The motel room scene in The Bourne Legacy, between Rachel Weisz and Jeremy Renner is, on a degree of difficulty, Olympian, compared to writing any speech in The Devil’s Advocate.

Question: You said you sold your first script when you were 30. Had you set yourself a time limit where you said ‘I’ll write 10 scripts, give it five years’ say. Or were you always determined that you were going to make it?

TG: Man, I don’t know, you’d have to ask my wife that. My son was about to be born, I didn’t have another plan. I didn’t have a backup plan at that point. I’d already traded up. I’ll tell you the bravest thing I ever did, the second bravest thing I ever did – I won’t tell you the bravest thing I ever did – the second bravest thing I ever did I was kind of was quitting music. I’d come to New York, I had a production deal and had a band in New York. I was sort of
writing at the same time, and I was getting much more interested in that.

The bravest thing I did was, at 25, go ‘I am not  going to do this anymore. I can see how good I’m going to be, I can probably make a living at this the rest of my life, but there’s a limit on it, I’m not going to be great, I’m not going to be as good as I want to be. It’s capped; I’m not going to do it anymore’. And I kind of quit cold turkey, ‘I’m not going to do any sessions, I’m not going to do any singing’ and that was a much bigger… when I cast my lot with being a
writer I was doomed.

I was already in; I’d already thrown off another thing. I think I thought in some way I would get over somehow, some way of writing. I was
turning into a good writer, my prose was getting [better] I was learning how to be a writer. I could write memos, I could write publicity if I had to, I could go work in advertising, somehow I was going to… but I didn’t have a backup plan at that point.

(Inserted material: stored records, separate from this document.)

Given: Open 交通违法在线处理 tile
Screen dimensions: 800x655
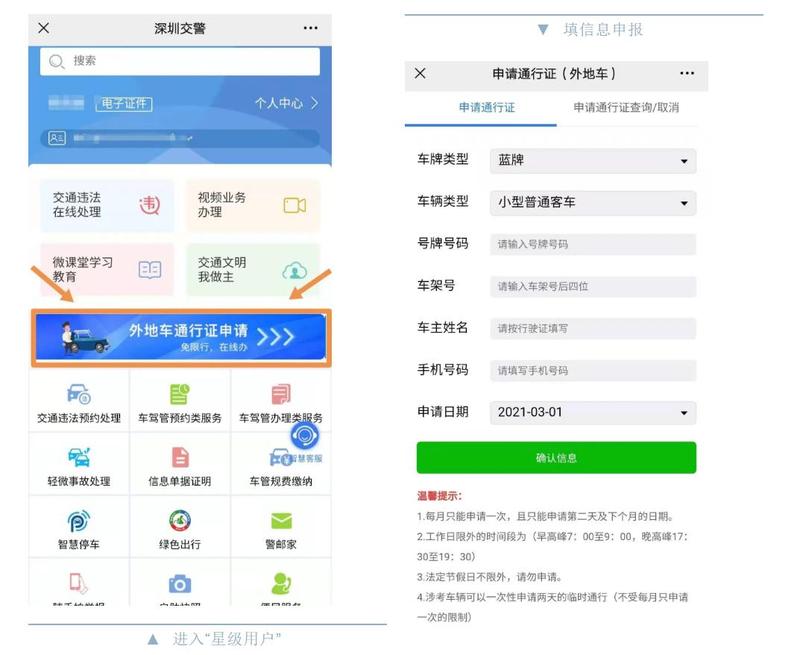Looking at the screenshot, I should (106, 205).
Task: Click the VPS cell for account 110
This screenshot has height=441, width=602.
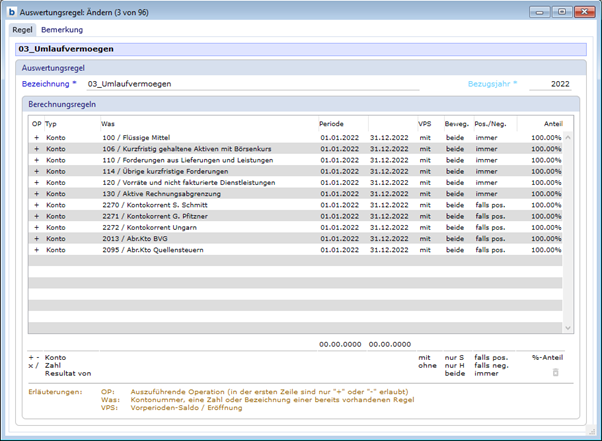Action: pos(425,160)
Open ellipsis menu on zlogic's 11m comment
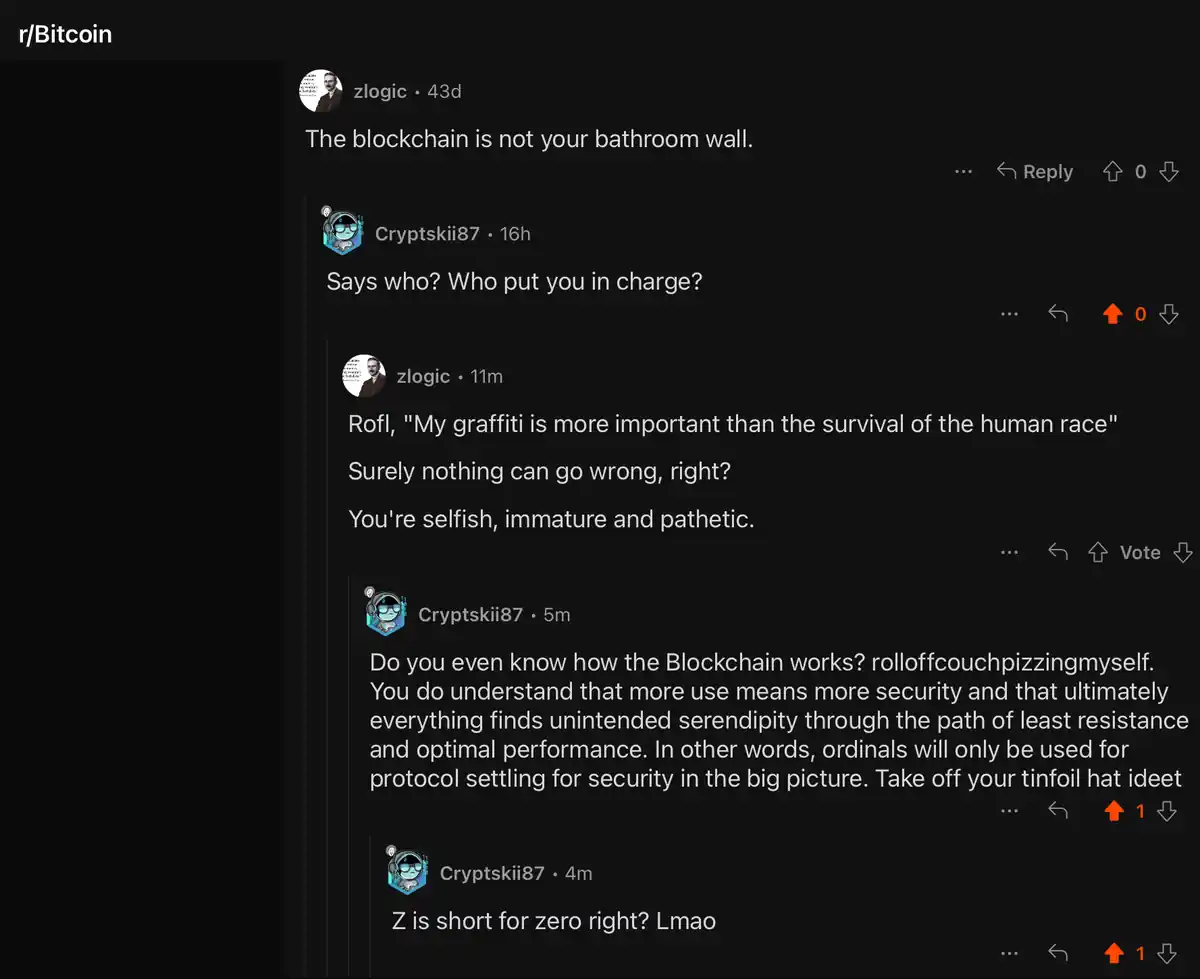The image size is (1200, 979). (1009, 552)
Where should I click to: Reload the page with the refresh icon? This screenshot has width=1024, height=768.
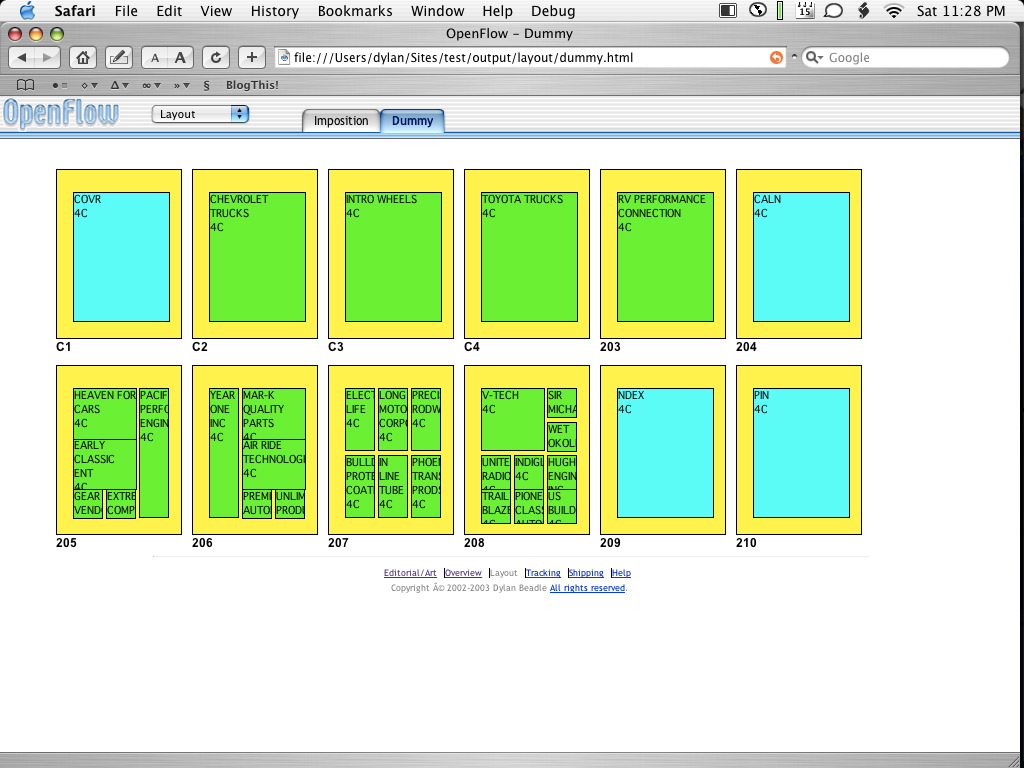[216, 57]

MS: And that first script was for Chuck Norris and Cannon, wasn’t it?

TG: For Chuck Norris, Cupid O’Malley – As Dead As they Get. Never made. Peter Cohn, my dear friend Peter Cohn was working at New Line when New Line was at the Port Authority and had 12 people, and this girl knew him, she
had gone to college [with him] and she said ‘Peter’s in the movie business’ and I went to him and he goes ‘I never wrote a script, you’ve written all these scripts, but I have this idea’ and we just started drinking and writing.

MS: Is it any good?

TG: It’s too good, it was too good for Cannon. It’s frickin’ insane, it’s Chuck Norris, and Vietnam vets and southern California, and the chip industry, and he’s got a crossbow, but there’s a mystery in it. You know what, to tell you the truth, it was too complicated and too good. Oh my God, I hope Peter sees this.

Question: I don’t know whether intentionally or not, but the underlying theme of the series of lectures seems to be in some way that the author is the originator of a film. Do you feel that, and has that changed now that you’re a
director? Do you resent the ‘A Film By’ credit that directors often get?

TG: I would never take that credit, I will never take that credit. I think if you’re a writer-director you have every right to take that credit. Paul
Thomas Anderson can take that credit, Woody Allen can take that credit. Michael Haneke can take that credit, take it, you want it, you earned it, that’s for real. But there’s a tremendous amount of abuse on it, and look, every situation is different. There are movies that are made in spite of the director, there are movies made that I have been on where there was no director.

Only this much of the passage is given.